- [Task goal] Please collect every line in the rows below that contains the word "Google".

- [Dataset rows]
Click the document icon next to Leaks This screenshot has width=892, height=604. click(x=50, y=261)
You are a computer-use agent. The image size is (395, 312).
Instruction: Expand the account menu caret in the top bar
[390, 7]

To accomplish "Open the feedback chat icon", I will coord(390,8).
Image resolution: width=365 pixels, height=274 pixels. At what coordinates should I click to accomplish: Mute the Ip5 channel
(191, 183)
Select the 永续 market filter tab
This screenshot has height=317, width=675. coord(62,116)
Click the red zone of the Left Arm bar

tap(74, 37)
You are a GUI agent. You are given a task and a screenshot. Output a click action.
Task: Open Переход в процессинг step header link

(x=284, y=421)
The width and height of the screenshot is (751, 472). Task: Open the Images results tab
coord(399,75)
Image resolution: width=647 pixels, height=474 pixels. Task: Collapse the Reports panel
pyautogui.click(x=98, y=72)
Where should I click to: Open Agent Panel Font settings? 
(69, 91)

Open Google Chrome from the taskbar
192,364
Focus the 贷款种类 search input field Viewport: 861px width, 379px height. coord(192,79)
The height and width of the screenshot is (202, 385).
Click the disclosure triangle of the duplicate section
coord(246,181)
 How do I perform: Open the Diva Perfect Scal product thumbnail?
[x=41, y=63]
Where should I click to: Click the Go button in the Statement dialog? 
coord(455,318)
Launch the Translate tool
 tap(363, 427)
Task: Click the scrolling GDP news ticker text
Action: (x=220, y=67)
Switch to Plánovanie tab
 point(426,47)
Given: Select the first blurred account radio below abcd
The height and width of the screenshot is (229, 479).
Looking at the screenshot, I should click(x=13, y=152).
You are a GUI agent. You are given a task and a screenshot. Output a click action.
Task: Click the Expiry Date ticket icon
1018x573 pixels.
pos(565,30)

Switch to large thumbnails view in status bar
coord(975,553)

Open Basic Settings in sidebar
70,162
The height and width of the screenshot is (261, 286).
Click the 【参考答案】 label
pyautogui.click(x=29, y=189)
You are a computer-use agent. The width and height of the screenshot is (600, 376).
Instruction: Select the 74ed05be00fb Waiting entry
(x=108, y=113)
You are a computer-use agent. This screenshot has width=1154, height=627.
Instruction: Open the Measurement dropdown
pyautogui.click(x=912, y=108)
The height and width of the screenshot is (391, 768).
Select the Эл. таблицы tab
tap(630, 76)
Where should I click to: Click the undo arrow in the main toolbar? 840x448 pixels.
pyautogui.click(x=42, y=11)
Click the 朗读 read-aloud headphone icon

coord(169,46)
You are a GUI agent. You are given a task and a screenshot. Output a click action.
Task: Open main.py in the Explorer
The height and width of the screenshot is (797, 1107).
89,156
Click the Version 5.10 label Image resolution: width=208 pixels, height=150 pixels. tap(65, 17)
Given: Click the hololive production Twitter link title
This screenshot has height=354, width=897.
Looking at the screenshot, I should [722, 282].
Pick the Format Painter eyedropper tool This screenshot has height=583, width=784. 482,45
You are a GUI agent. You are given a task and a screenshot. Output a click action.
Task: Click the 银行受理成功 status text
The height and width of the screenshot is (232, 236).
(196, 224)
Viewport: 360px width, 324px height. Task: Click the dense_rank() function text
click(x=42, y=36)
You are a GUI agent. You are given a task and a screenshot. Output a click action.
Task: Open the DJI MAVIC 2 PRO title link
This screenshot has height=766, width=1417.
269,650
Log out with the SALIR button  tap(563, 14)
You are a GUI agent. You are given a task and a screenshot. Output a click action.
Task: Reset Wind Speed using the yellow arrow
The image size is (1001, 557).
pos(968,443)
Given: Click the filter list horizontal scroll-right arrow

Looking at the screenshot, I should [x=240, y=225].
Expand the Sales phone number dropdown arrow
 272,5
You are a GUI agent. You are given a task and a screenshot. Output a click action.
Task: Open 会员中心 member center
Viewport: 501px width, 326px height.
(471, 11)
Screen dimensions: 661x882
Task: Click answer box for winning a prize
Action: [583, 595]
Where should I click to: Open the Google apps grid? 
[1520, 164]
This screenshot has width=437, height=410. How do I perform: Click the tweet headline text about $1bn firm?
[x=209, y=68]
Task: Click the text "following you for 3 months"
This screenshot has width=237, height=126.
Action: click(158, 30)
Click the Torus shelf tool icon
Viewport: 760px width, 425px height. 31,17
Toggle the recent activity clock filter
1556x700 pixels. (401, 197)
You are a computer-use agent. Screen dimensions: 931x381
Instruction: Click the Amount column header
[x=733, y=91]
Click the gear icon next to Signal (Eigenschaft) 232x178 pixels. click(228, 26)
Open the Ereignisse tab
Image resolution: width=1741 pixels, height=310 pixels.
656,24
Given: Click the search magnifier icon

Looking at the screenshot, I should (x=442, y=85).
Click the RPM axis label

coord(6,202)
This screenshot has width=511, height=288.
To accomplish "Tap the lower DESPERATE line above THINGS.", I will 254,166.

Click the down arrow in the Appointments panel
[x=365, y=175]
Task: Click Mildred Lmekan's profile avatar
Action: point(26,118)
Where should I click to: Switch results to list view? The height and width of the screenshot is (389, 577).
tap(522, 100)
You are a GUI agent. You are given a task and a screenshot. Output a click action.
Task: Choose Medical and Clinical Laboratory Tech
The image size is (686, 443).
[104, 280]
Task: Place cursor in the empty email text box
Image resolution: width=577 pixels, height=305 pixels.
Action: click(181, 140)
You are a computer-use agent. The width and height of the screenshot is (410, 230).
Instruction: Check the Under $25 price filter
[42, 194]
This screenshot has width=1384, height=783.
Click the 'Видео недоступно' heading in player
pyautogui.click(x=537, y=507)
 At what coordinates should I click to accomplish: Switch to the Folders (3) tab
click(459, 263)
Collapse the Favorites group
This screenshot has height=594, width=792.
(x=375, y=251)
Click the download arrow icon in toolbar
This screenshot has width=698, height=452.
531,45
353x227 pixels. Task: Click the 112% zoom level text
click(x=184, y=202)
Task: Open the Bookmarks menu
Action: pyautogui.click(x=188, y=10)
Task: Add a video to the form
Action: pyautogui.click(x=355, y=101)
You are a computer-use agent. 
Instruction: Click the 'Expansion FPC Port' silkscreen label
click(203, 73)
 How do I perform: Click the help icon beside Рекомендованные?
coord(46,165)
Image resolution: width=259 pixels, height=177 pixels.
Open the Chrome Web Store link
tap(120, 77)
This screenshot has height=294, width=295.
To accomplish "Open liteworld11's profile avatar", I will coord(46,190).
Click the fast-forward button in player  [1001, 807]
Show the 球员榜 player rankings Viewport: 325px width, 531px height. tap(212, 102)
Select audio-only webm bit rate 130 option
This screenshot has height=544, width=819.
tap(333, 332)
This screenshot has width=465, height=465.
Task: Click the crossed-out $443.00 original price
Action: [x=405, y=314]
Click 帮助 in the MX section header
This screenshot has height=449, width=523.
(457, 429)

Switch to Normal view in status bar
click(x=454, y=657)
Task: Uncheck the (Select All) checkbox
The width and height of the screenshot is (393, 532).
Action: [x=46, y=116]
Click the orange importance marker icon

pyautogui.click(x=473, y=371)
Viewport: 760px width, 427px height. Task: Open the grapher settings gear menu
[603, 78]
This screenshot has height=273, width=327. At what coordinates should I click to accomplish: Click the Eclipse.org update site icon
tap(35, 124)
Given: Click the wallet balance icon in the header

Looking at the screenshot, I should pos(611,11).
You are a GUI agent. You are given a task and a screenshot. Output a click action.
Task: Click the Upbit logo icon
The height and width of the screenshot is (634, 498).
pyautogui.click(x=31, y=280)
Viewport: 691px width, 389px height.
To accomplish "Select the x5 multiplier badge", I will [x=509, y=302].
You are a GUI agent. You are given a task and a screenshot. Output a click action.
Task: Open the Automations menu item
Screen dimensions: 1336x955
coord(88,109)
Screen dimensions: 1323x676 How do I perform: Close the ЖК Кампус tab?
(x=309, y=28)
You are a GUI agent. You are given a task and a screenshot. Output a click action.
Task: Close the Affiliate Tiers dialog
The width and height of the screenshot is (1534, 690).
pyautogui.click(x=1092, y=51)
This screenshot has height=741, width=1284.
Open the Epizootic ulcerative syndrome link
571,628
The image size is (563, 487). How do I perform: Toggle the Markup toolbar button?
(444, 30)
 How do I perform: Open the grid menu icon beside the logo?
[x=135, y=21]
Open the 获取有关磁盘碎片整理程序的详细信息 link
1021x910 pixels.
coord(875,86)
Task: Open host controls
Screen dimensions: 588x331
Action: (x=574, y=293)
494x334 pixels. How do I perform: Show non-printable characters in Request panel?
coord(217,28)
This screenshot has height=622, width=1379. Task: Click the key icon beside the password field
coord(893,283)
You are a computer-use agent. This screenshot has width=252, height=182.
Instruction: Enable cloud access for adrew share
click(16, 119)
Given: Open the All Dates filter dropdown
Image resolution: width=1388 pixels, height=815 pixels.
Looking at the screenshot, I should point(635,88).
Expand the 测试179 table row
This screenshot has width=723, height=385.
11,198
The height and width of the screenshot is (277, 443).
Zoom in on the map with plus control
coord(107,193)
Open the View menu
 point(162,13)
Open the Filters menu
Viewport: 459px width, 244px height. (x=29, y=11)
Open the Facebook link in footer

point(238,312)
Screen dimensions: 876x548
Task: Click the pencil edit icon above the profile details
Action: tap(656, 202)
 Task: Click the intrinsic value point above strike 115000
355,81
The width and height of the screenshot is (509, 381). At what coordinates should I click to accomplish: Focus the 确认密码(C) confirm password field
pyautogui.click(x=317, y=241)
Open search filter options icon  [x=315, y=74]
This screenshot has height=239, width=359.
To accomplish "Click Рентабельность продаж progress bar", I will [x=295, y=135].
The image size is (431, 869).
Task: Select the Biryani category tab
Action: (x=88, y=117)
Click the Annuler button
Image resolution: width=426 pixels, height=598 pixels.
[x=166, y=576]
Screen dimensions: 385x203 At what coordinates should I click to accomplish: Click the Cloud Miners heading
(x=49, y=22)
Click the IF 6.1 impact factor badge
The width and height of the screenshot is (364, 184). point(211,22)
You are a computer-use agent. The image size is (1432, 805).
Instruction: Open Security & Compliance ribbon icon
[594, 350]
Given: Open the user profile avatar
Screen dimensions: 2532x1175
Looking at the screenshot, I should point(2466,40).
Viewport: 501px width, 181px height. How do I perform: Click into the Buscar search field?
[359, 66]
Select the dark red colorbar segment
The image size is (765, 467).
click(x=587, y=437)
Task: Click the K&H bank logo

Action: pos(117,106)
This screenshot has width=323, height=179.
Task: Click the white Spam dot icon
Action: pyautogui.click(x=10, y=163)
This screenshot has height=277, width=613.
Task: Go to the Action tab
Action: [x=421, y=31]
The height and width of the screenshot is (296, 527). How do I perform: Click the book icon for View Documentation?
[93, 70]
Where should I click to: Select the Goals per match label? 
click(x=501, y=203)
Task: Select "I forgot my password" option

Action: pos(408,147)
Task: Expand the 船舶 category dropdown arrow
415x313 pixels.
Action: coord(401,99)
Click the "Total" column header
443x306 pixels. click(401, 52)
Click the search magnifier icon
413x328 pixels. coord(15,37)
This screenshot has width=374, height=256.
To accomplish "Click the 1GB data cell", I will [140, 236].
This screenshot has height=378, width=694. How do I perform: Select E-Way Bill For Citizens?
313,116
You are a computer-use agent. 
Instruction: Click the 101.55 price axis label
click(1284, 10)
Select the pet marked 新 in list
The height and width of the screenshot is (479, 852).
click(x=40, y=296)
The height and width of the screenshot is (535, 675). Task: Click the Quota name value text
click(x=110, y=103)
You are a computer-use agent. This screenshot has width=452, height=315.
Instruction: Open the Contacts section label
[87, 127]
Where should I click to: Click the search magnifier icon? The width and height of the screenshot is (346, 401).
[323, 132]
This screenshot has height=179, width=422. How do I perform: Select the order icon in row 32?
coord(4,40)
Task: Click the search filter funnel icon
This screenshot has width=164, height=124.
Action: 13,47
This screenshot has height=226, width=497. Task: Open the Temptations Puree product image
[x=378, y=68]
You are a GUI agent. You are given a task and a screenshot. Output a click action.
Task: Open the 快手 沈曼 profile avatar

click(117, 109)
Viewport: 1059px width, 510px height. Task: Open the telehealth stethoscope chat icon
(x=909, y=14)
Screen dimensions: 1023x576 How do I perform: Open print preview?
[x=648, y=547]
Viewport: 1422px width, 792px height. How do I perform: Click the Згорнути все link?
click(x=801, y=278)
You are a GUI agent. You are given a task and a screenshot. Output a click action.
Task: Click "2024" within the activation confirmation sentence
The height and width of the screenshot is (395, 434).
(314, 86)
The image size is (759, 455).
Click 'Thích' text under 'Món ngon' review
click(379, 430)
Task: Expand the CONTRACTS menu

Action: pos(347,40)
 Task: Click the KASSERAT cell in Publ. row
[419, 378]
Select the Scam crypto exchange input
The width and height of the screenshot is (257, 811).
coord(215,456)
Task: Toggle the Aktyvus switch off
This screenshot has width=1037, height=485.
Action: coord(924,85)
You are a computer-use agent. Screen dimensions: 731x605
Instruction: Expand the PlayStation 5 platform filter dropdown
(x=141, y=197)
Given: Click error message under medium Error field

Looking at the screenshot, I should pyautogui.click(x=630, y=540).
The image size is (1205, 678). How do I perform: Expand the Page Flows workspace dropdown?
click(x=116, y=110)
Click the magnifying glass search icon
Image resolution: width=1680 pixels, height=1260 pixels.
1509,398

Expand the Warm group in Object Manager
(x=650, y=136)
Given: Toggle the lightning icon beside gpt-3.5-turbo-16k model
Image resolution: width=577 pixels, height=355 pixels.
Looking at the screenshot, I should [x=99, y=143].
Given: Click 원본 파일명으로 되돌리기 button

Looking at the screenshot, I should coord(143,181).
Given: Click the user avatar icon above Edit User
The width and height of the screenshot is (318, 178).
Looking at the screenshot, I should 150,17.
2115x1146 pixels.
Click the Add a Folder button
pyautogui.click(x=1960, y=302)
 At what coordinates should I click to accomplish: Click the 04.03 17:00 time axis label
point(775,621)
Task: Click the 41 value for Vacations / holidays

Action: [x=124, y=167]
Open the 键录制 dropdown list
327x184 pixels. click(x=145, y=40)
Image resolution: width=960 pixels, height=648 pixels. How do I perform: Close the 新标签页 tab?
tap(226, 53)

- [Finished task]
Open Google Chrome from the taskbar
Where should I click to: Open the Google apps grid? 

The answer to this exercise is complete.